Tim Sweeney Addresses Criticism of Unreal Engine 5 Performance

Tim Sweeney Addresses Criticism of Unreal Engine 5 Performance

Arkadiy Andrienko

At the recent Unreal Fest 2025 in Seoul, Epic Games CEO Tim Sweeney weighed in on one of the gaming community's hottest topics: the optimization struggles seen in many Unreal Engine 5 projects. According to Sweeney, the core issue often lies in the development pipeline chosen by studios, not a fundamental flaw within Epic's engine.

Sweeney argued that building a game targeting only high-end hardware while postponing optimization for mid-range and budget systems until the final stages is a fundamentally flawed approach. This strategy, especially with demanding UE5 tech like Nanite and Lumen, inevitably leads to a rocky launch — and the engine itself often takes the blame.

"The ideal scenario looks different; optimization needs to start much earlier, even before the game is fully populated with content. This should become standard practice."
— Tim Sweeney

Epic Games acknowledges that the engine alone can't solve this problem, especially as games grow more complex. The company is working on two fronts: improving the toolset itself with more automated solutions for different devices and expanding educational programs for developers. Some of the optimization techniques from the well-optimized Fortnite project are being gradually integrated into Unreal Engine, which is expected to help new titles run better on less powerful PCs.

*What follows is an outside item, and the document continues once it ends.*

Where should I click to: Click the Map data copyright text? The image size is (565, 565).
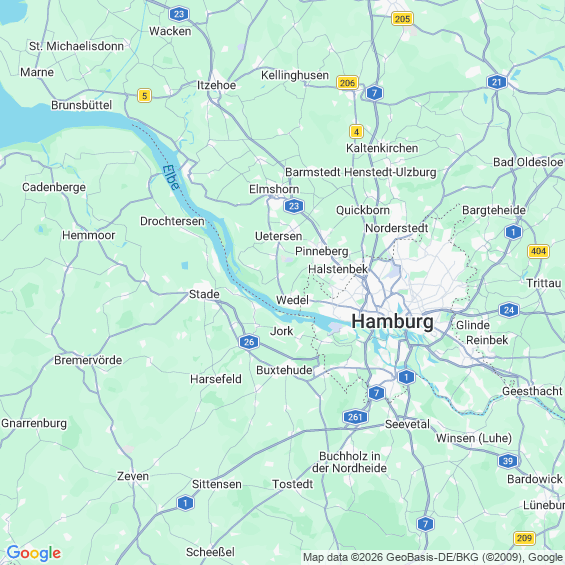[x=433, y=557]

However, some industry experts perceive Sweeney's comments as an attempt to shift responsibility from the engine maker onto the user studios. For smaller teams, in particular, early-stage optimization can be a monumental task, requiring specific expertise and resources they may lack. This is why internal engine-level optimization is seen as just as critical as the optimization work done by game creators.

Unreal Engine 5 remains a powerful tool for creating visually stunning projects. However, using it effectively requires deep expertise and a shift away from traditional development approaches. The success of future UE5 releases will depend less on the engine's raw capabilities and more on how well developers integrate optimization processes into every single stage of production.